Stored items
>>>

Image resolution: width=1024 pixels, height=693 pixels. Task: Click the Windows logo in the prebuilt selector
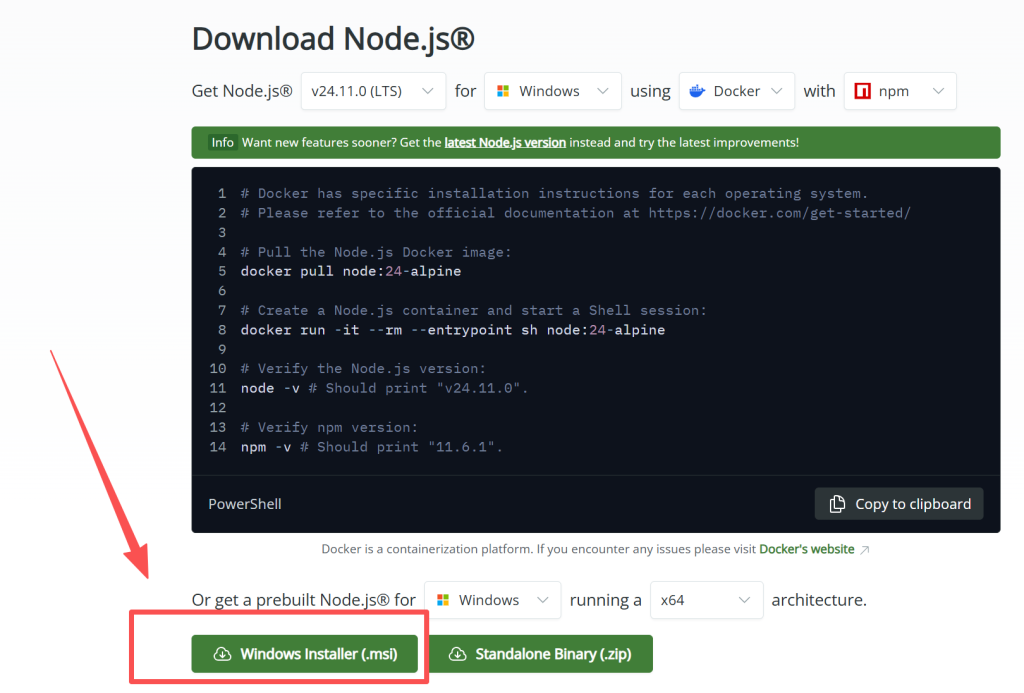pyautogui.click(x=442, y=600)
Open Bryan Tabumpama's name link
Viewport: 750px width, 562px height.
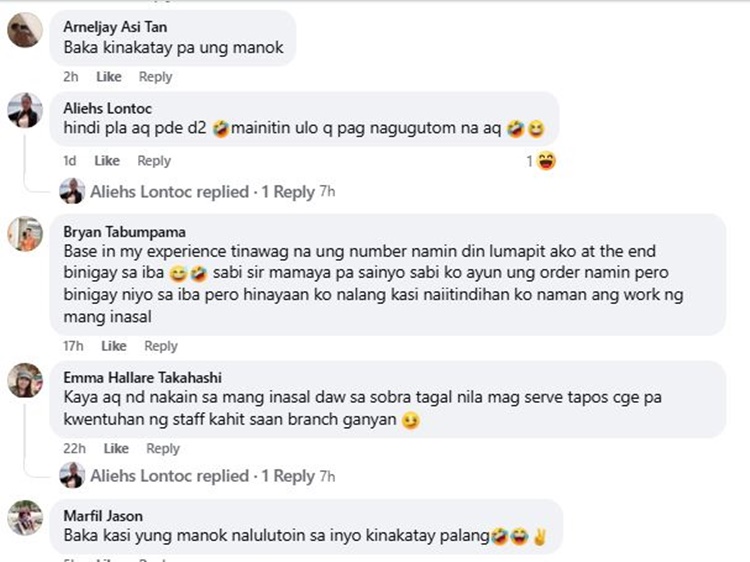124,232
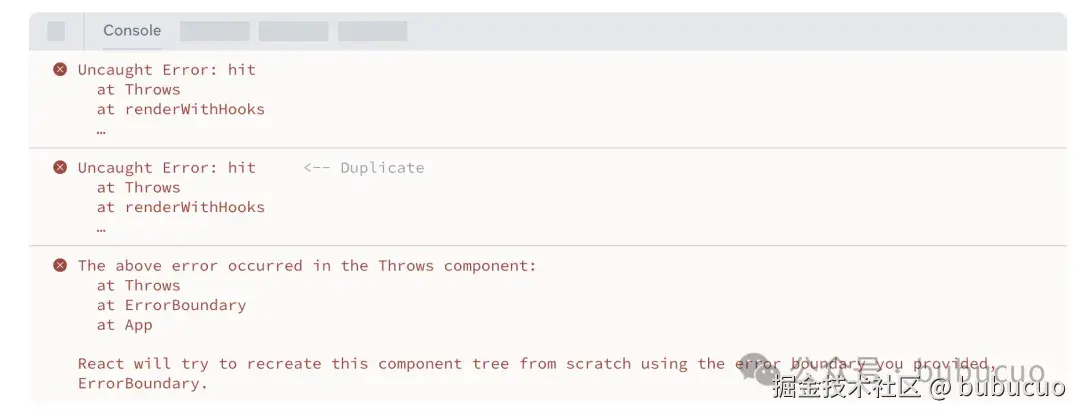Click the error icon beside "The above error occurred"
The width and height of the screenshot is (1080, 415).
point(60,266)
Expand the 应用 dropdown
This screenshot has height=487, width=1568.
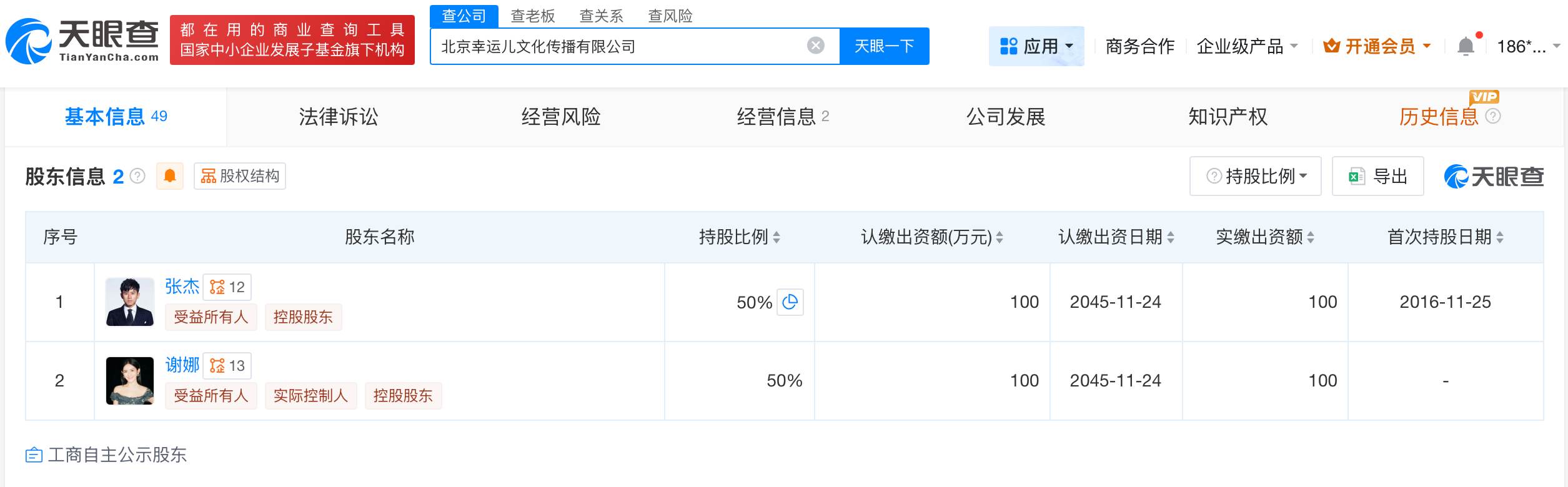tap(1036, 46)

<<<

* _WORK INSTRUCTION_
Your answer must be an exact repeat of the records above, with no pictures in it.

* _OUTPUT BELOW_
Image resolution: width=1024 pixels, height=693 pixels. Task: Click the Windows logo in the prebuilt selector
pyautogui.click(x=442, y=600)
Open Bryan Tabumpama's name link
Viewport: 750px width, 562px height.
124,232
Click the error icon beside "The above error occurred"
The width and height of the screenshot is (1080, 415).
point(60,266)
Expand the 应用 dropdown
This screenshot has height=487, width=1568.
tap(1036, 46)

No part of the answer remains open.